Was hatte die Hertha dem Geschehen am heutigen Tag beizutragen? In der 34. Minute spielte Wichniarek den Ball in den Stuttgarter Sechzehner. Delpierre spritze dazwischen und seine unfreiwillige Rückgabe wurde zur ersten gefährlichen Situation, der sich Jens Lehmann in diesem Spiel gegenüber sah. Kein Wunder also, dass die Berliner an dem Schwedischen Stürmer Tobias Hysen von IFK Göteborg interessiert sein sollen.
Die heutigen Sturmhoffnungen lagen also wieder einmal auf Artur Wichniarek , Valeri Domovchiyski und den nachrückenden Sascha Bigalke, Maximillian Nicu und Cicero. Das war aber in der ersten Hälfte graue Theorie, denn es spielte nur der VfB. Und wie war das noch mit dem Torfluch? Eine Sonderprämie musste Trainer Markus Babbel nicht ausschütten. Wieder hatten die elf Schwaben keinen Treffer auf das verhexte Tor vor der abgerissenen Untertürkheimer Kurve erzielt.
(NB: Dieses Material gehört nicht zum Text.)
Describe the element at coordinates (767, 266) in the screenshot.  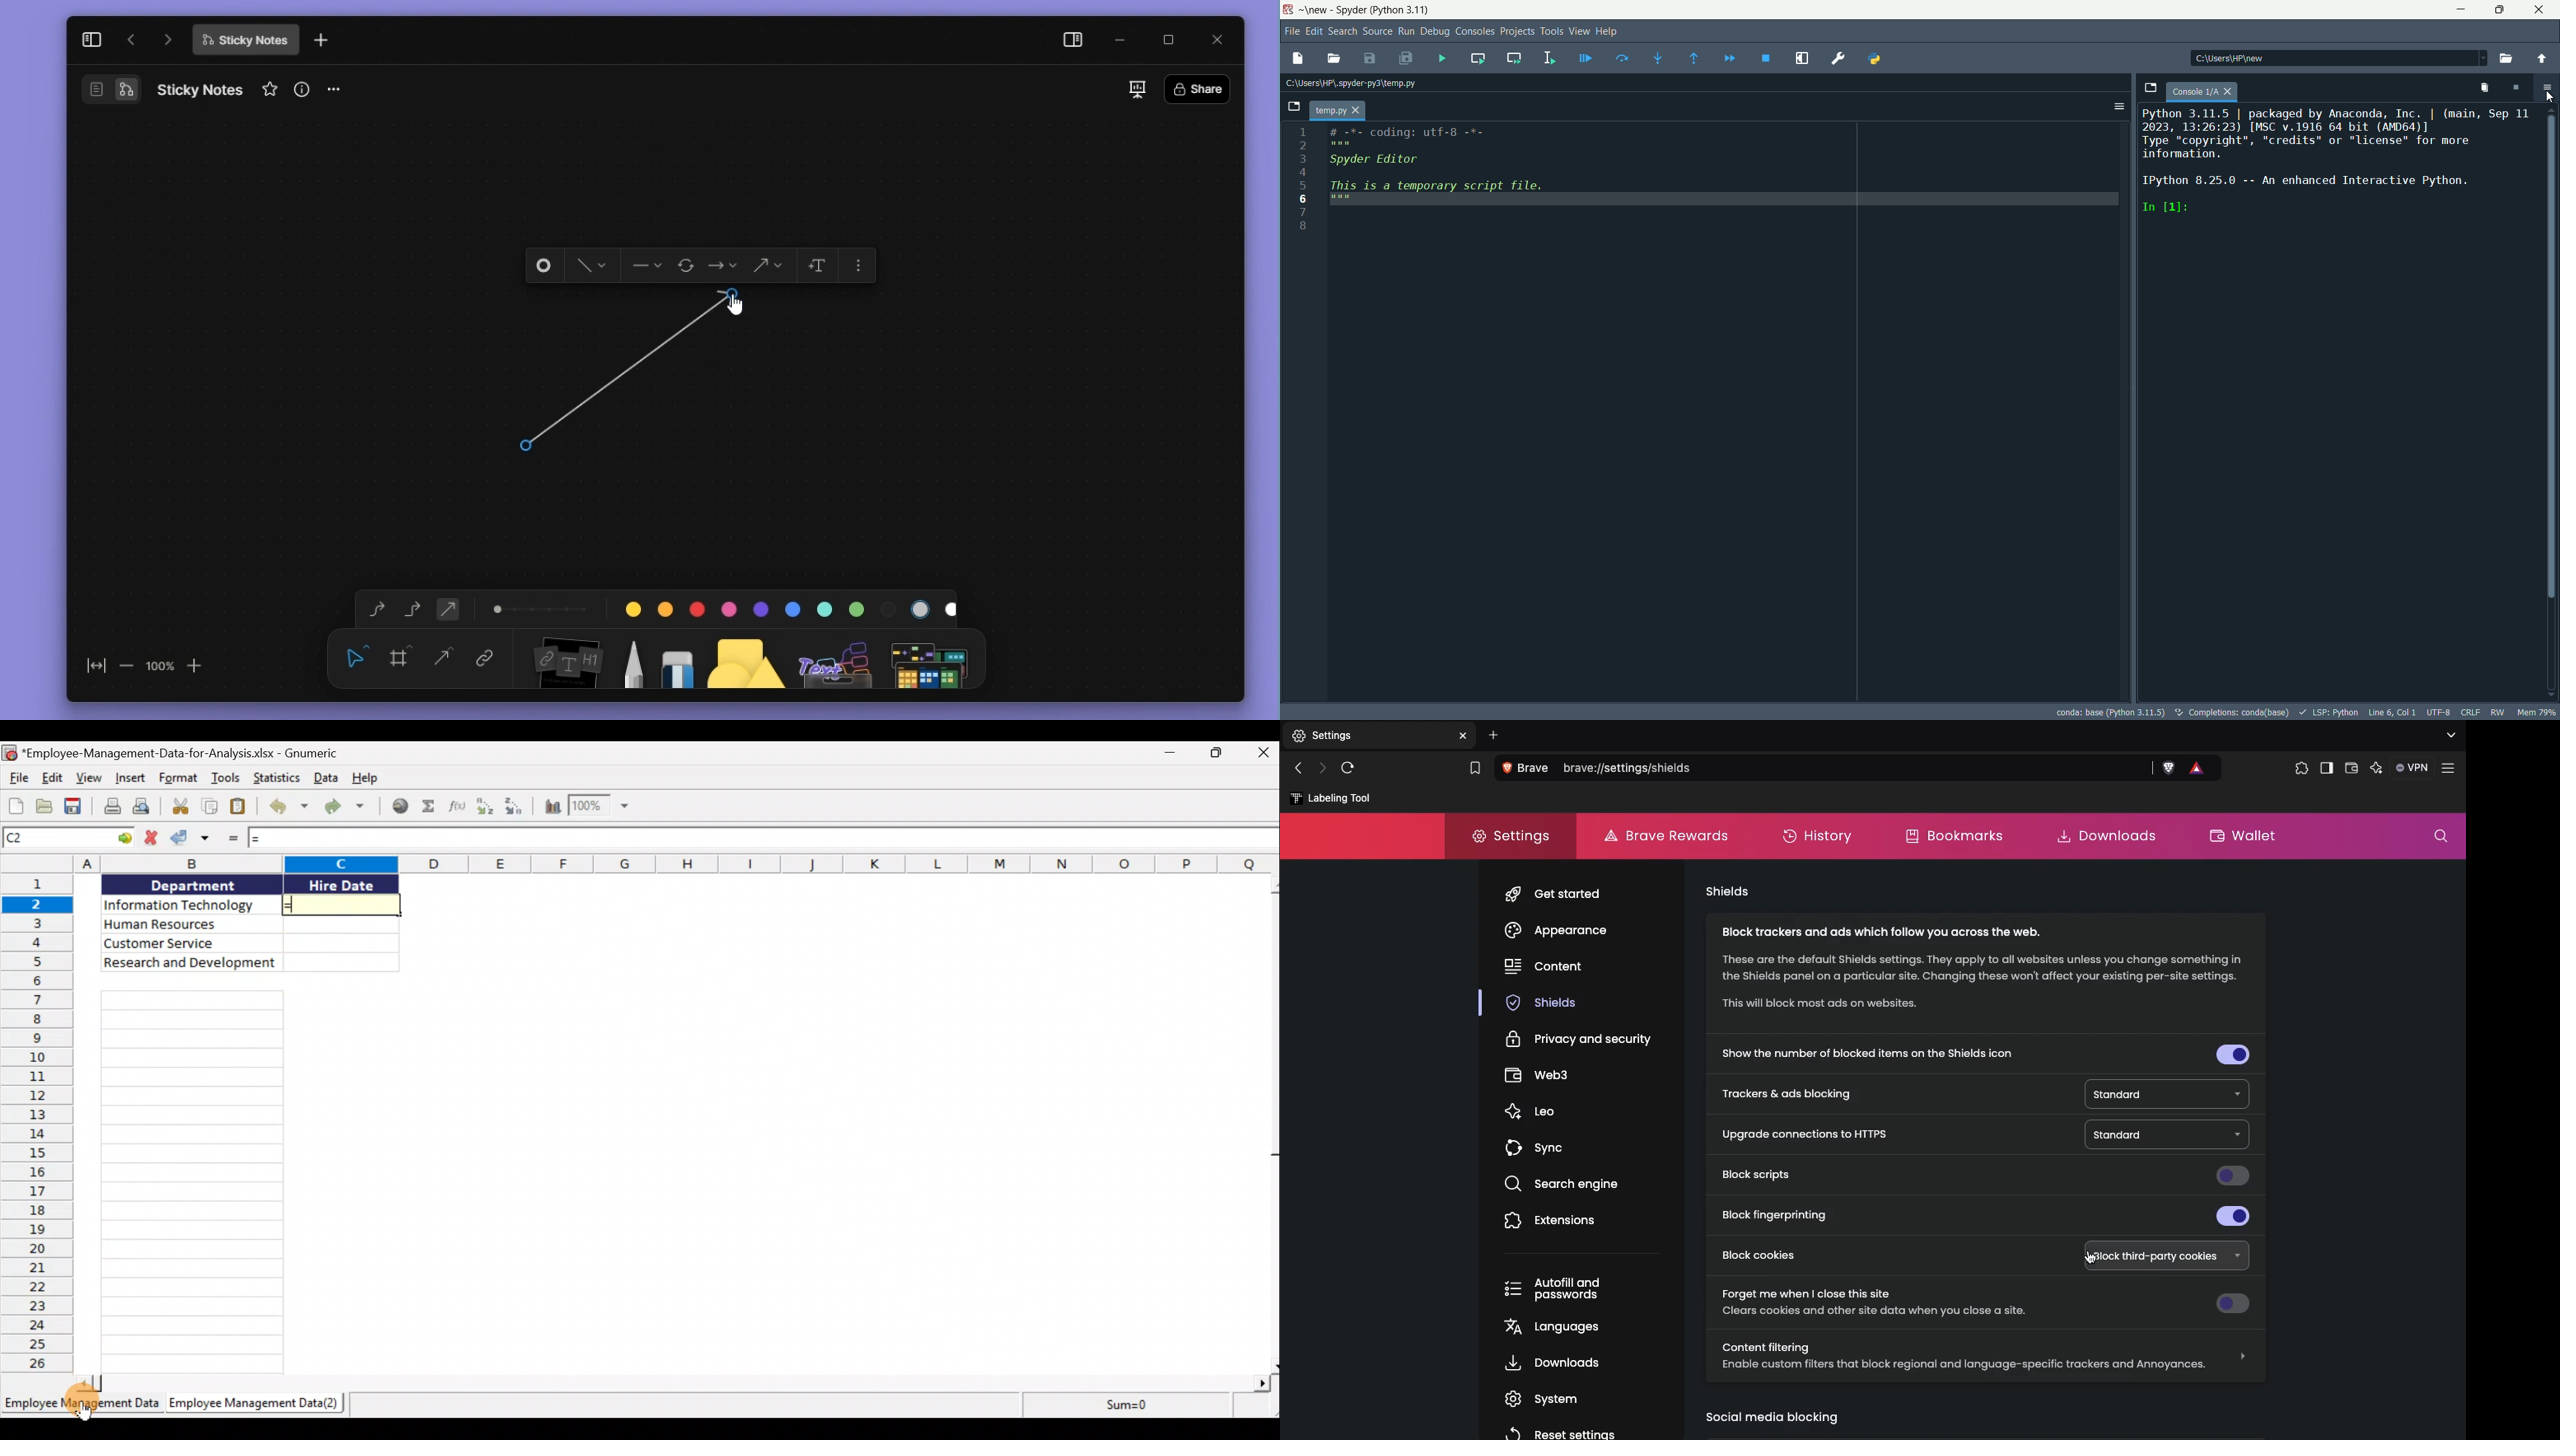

Funkel reagierte und zeigte glückliches Händchen
Hertha-Trainer reagierte zur Pause und brachte Adrián Ramos für den fast unsichtbaren Domovchiyski. Ein Wechsel, der sich gleich lohnen sollte. Nicu konnte vier Meter vor dem Strafraum ohne Bewachung einen optimal getimten Ball in den Sechzehner absetzten. Der Kolumbianer zeigte sich antrittsschnell, spielte dann noch geschickt Lehmann aus und ließ die Hertha jubeln (49.).
Stuttgart antwortete mit einer Chance durch einen ruhenden Ball unter Mithilfe von Drobny. Der Hertha-Keeper verschätzte, nicht zum ersten mal in dieser Partie, bei einer Freistoßflanke von Kuzmanovic, der heranrauschende Delpierre konnte den Ball allerdings nur neben das Tor köpfen. Kurz darauf stand wieder Ramos im Mittelpunkt. Seinen Schuss aus 14 Metern konnte Lehmann allerdings im Nachfassen unter sich begraben (56.).
Babbel drohte Heimpleite
Die Partie gestaltete sich nun offener als noch in Halbzeit eins. Hertha hatte zu kontern begonnen, und Stuttgart mühte sich weiter Torgefahr zu erspielen. Das gelang den Schwaben allerdings selten so wie in der 64. Minute: Hleb spielte nach links auf Cacau raus, der sich um Piszczek drehte und Drobny mit einen Schlenzer zu einer starken Parade zwang.
Eine Heimniederlage gegen die Hauptstädter wäre vielleicht die letzte Niederlage, die Markus Babbel nach dem Spiel tapfer zu erklären hätte. Soweit sollte es nicht kommen, Babbel reagierte und brachte Julian Schieber für Marica und Elson für Hitzlsperger. Hertha ließ aber mit gesteigertem Selbstbewusstsein und einem starken Innenverteidiger-Duo Friedrich-von Bergen wenig zu.
Herthas Unvermögen nutzte der VfB postwendend
Sollte Hertha hier wirklich drei Punkte entführen können? Die Chance bot sich den Berlinern in der 82. Minute. Wieder war Ramos frei im Strafraum am Ball, legte diesmal quer, jedoch wurde der mitgelaufene Mannschaftskollege im letzten Moment am Torschuss gehindert. Wer vorne die Chancen vergibt, wird oft bestraft - so auch in diesem Fall. Die Stuttgarter sorgten postwendend für Gefahr durch Schieber, dessen Schuss-Versuche die Hertha-Abwehr mit vereinten Kräften noch blocken konnte, der Ball gelangte allerdings 12 Meter vor dem Tor zu Zdravko Kuzmanovic, der ungehindert einschob (82.).
Stuttgart bestimmte die erste Hälfte. Den VfB verließ nach dem überraschenden Hertha-Treffer dann allerdings ein wenig das Selbsbewustsein, die Schwaben waren nicht mehr so spielbestimmend wie noch in Hälfte eins. Jedoch gaben sich die engagierten Stuttgarter nicht auf und kamen durch Kuzmanovic noch zum verdienten Ausgleich.